→ Exercise aim
The expected output is each line below containing "dimensions", copied in full.

→ Data to use
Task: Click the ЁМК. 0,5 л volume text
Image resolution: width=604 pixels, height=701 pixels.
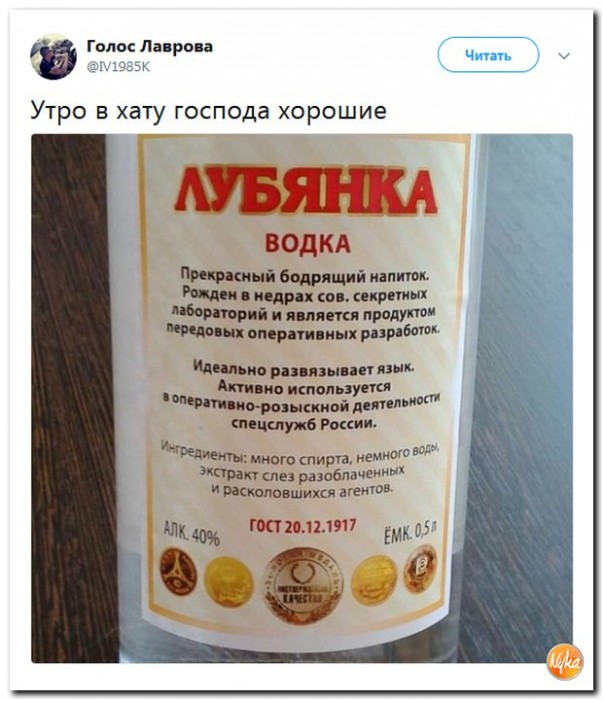Action: 411,532
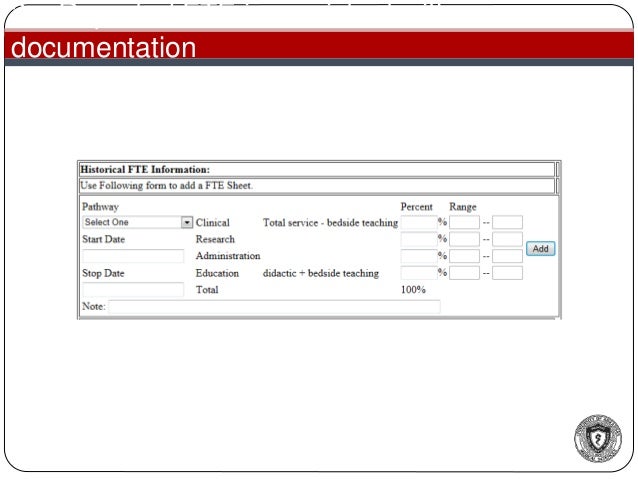Open the Pathway 'Select One' dropdown
This screenshot has width=638, height=479.
click(x=130, y=223)
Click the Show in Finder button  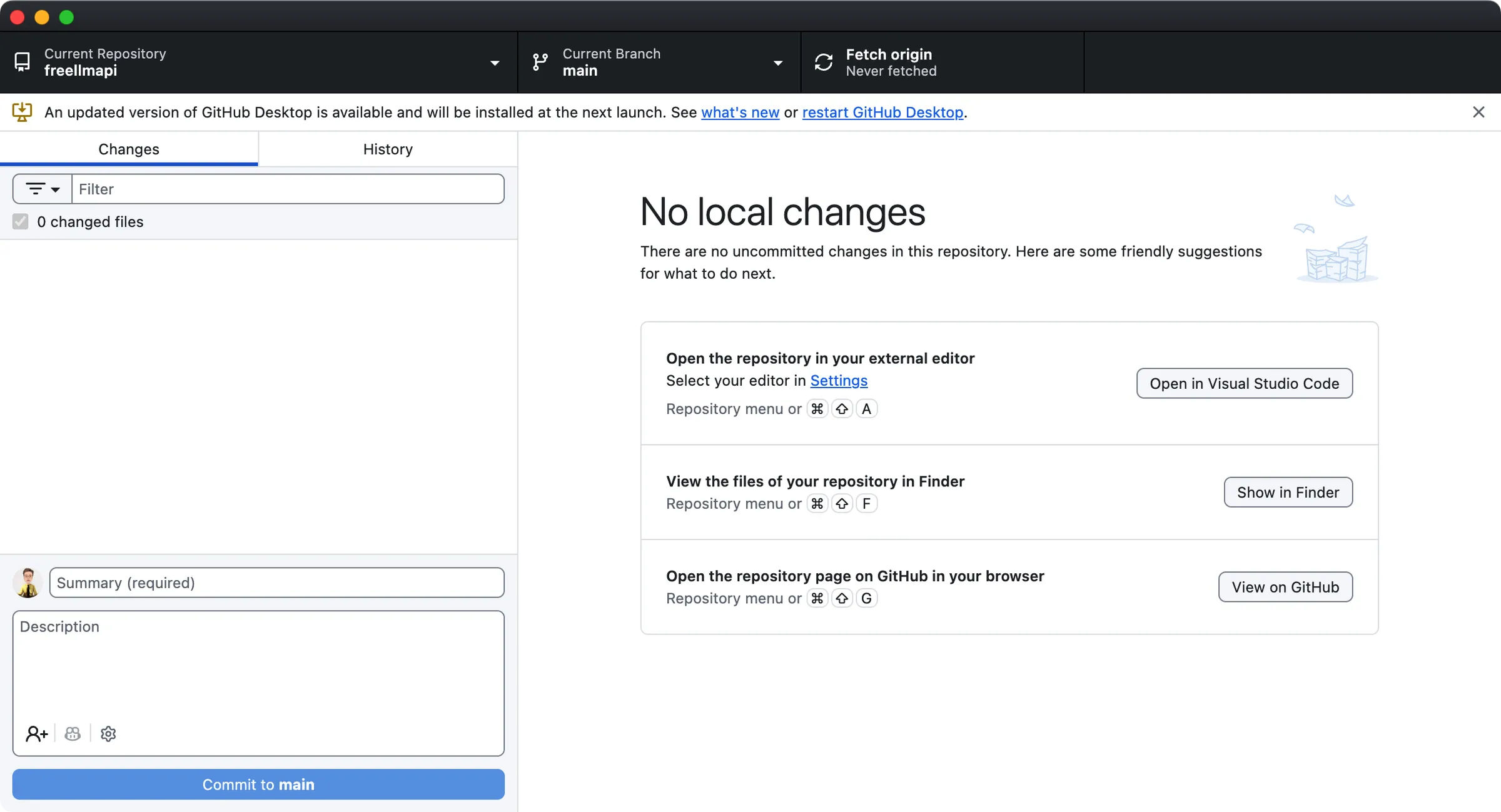point(1288,492)
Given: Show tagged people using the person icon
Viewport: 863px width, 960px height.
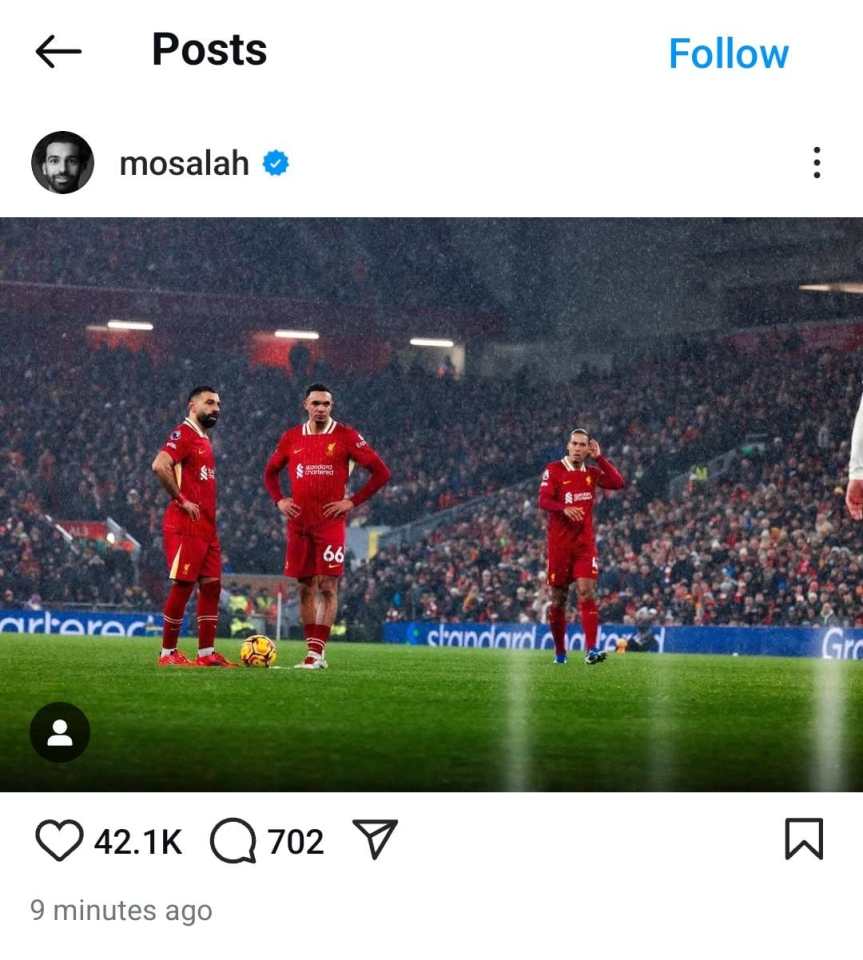Looking at the screenshot, I should coord(60,732).
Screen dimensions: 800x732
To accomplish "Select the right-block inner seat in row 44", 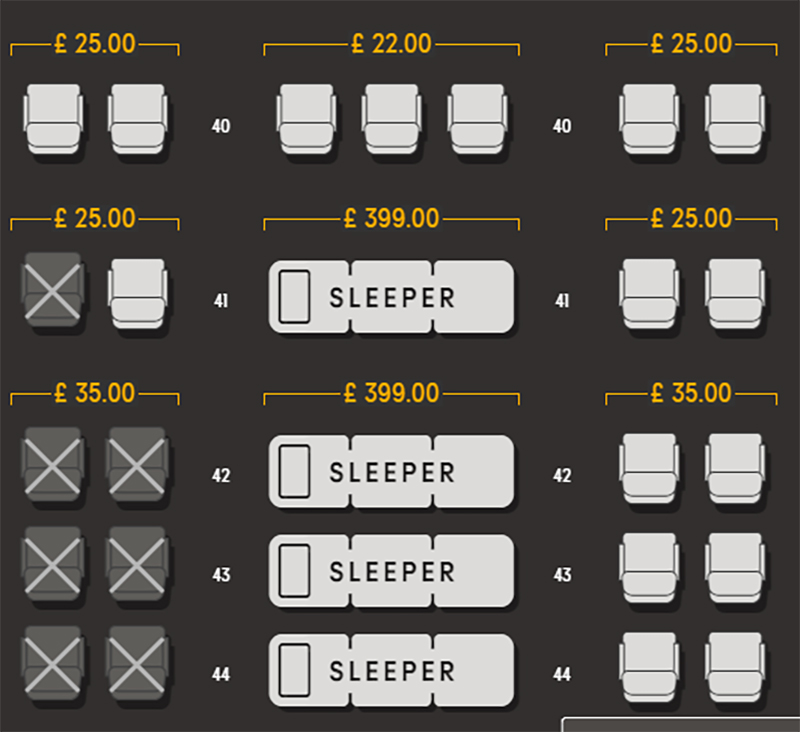I will coord(649,668).
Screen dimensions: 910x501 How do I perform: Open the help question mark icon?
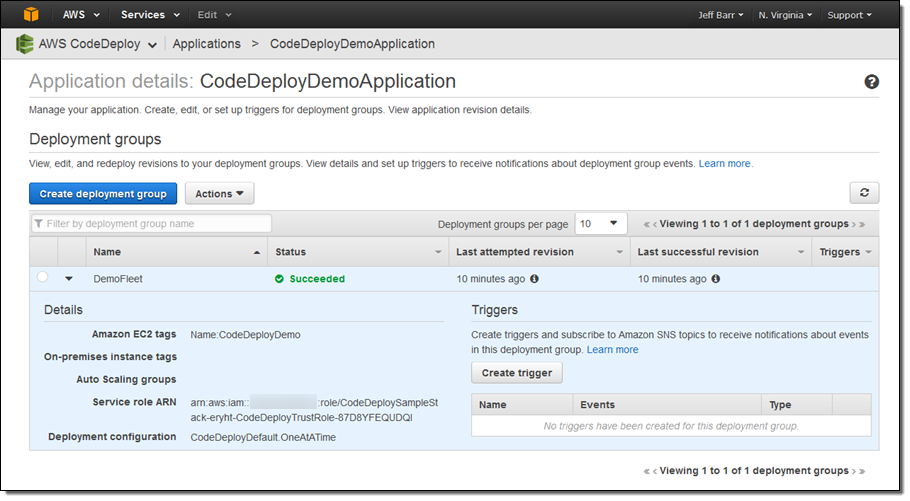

→ Exercise result
Screen dimensions: 800x732
Screen dimensions: 910x501 How do I perform: Open the help question mark icon?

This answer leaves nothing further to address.